• _本文_
_____
キャビティを形成する鏡のうち一枚を半透鏡にしておけば、そこから一部の光を外部に取り出すことができ、レーザー光が得られる。外部に取り出したり、キャビティ内での吸収・散乱等によりキャビティ内から失われる光量と、誘導放出により増加する光量とが釣り合っていれば、レーザー光はキャビティから継続的に出射される。
媒質は反転分布を形成するために、三準位モデルや四準位モデルなどの量子力学的エネルギー構造を持っている必要がある。媒質のポンピングは、光励起、放電、化学反応、電子衝突等、さまざまな方法で行われる。光励起を用いるものの中には他のレーザー光源を用いる方法もある。また半導体レーザーでは、ポンピングは電流の注入により行われる。
1958年、C・T・タウンズ と A・L・ショウロウ によって理論的に実現の可能性が指摘され、1960年に、T・H・メイマンがルビー結晶によるレーザー発振を初めて実現した。
[編集] 特徴
- 可干渉性で位相方向が揃う光
- パルス化が可能(CWレーザーやパルスレーザー)
- 単一波長である(CWレーザーの場合)
- 強度が高い
[編集] 種類
レーザーは媒体(誘導放出を起こす物質)によっていくつかの種類に分けられる。
[編集] 固体レーザー
媒体が固体であるものを固体レーザーという。クロムイオンをサファイア結晶に混入させたルビーレーザーやネオジムイオンをYAG(イットリウム・アルミニウム・ガーネット結晶)に入れたYAGレーザー(正確にはNd: YAGレーザーと記述する)が代表的である。YAGレーザーは波長が1064nmの光(赤外線)を発するが、非線形光学結晶を用いて高調波を発生させることによって、波長532nmの緑色の光や355nmの紫外線なども出すことができる装置もある。
_____
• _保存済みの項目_
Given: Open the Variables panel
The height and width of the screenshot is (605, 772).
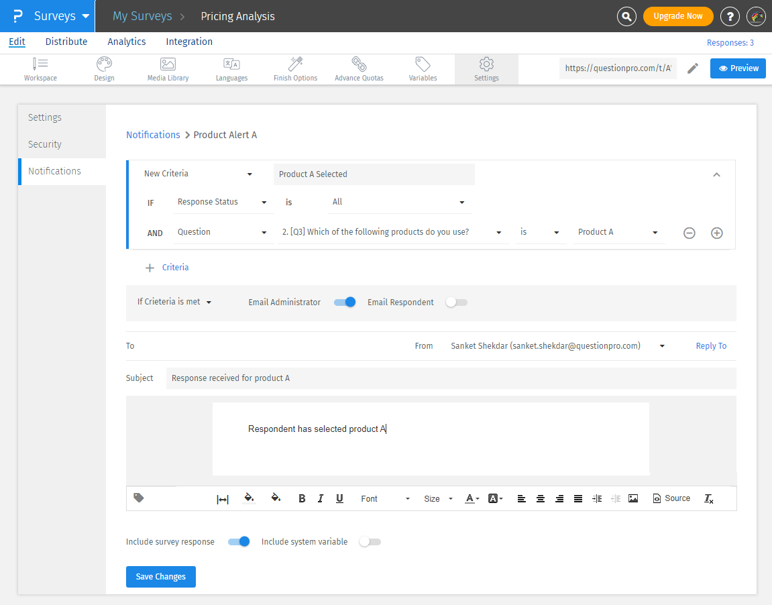Looking at the screenshot, I should pyautogui.click(x=422, y=68).
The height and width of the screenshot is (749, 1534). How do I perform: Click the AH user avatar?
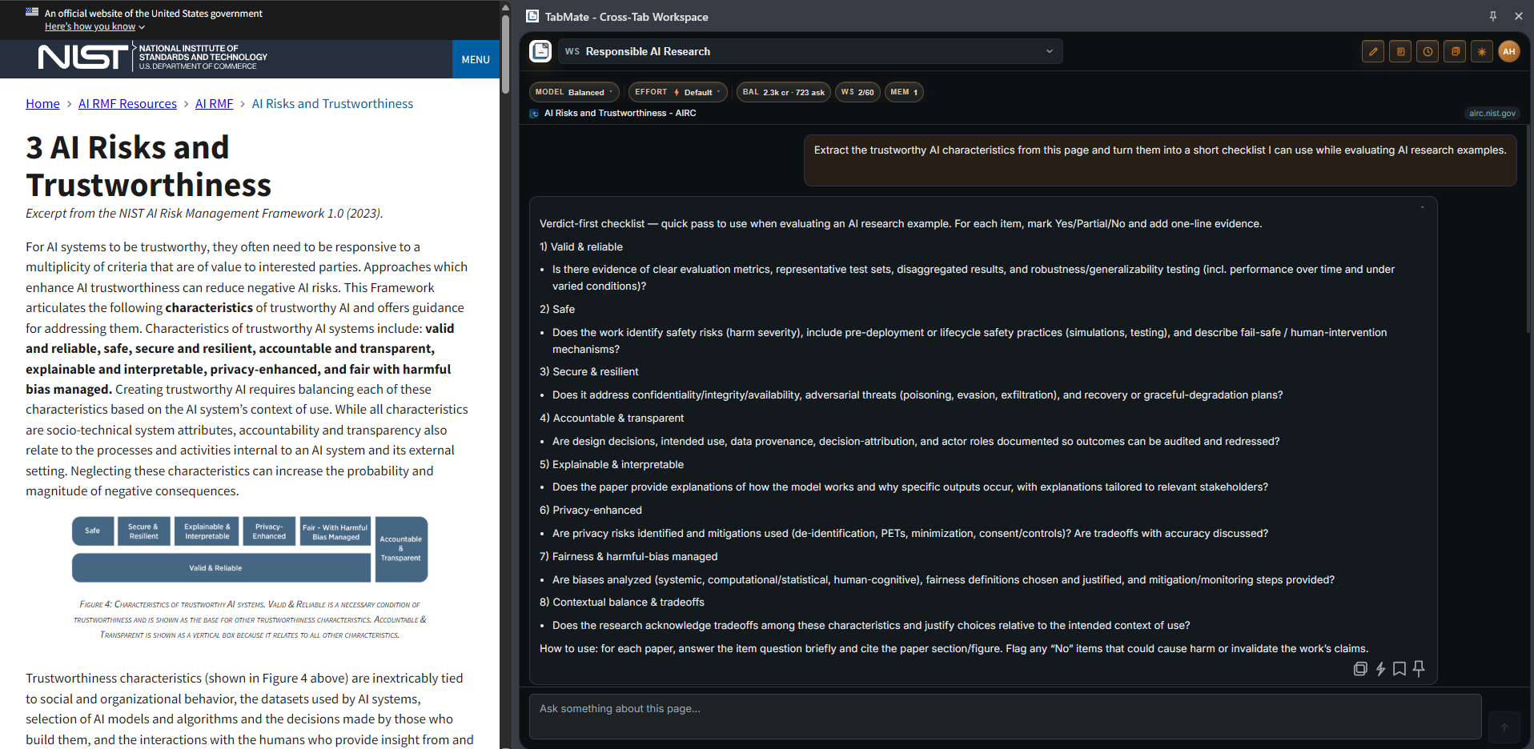coord(1509,52)
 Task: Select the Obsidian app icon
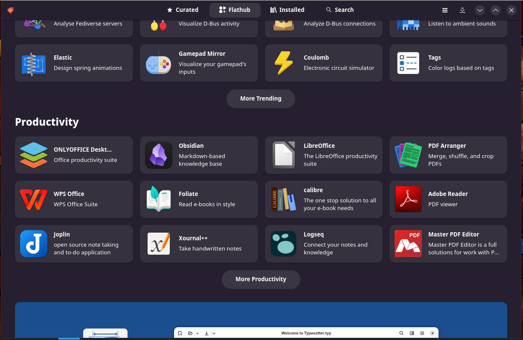pyautogui.click(x=159, y=155)
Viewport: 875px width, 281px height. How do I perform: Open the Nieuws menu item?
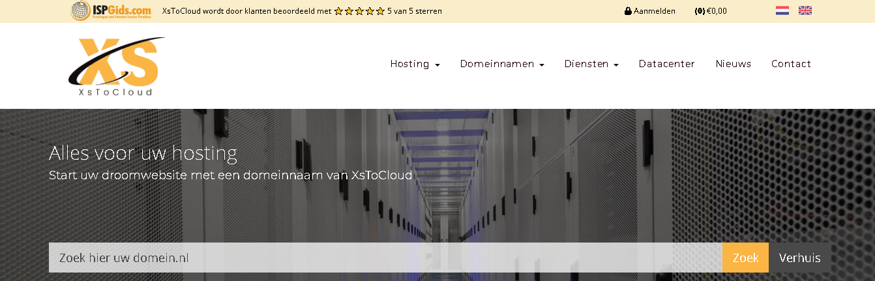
_____
• _課題の内容_
• 1. 本文の「特徴」の項に挙げられているレーザーの特徴を、すべて書き出してください。
• 2. 本文によると、媒質が三準位モデルや四準位モデルなどの量子力学的エネルギー構造を持っている必要があるのはなぜですか。
• 3. 次の(a)〜(c)の記述が本文の内容と合っているかどうかを、それぞれ「はい」か「いいえ」で答えてください。判断の決め手となる本文の語句もそのまま引用してください。
(a) 半導体レーザーでは、ポンピングは電流の注入により行われる。
(b) T・H・メイマンは1958年にルビー結晶によるレーザー発振を初めて実現した。
(c) YAGレーザーが発する光の波長は532nmである。

• _解答例_
• 1.
- 可干渉性で位相方向が揃う光
- パルス化が可能(CWレーザーやパルスレーザー)
- 単一波長である(CWレーザーの場合)
- 強度が高い

• 2. 反転分布を形成するためです。

• 3.
(a) はい。「半導体レーザーでは、ポンピングは電流の注入により行われる」
(b) いいえ。「1960年に、T・H・メイマンがルビー結晶によるレーザー発振を初めて実現した」
(c) いいえ。「YAGレーザーは波長が1064nmの光(赤外線)を発する」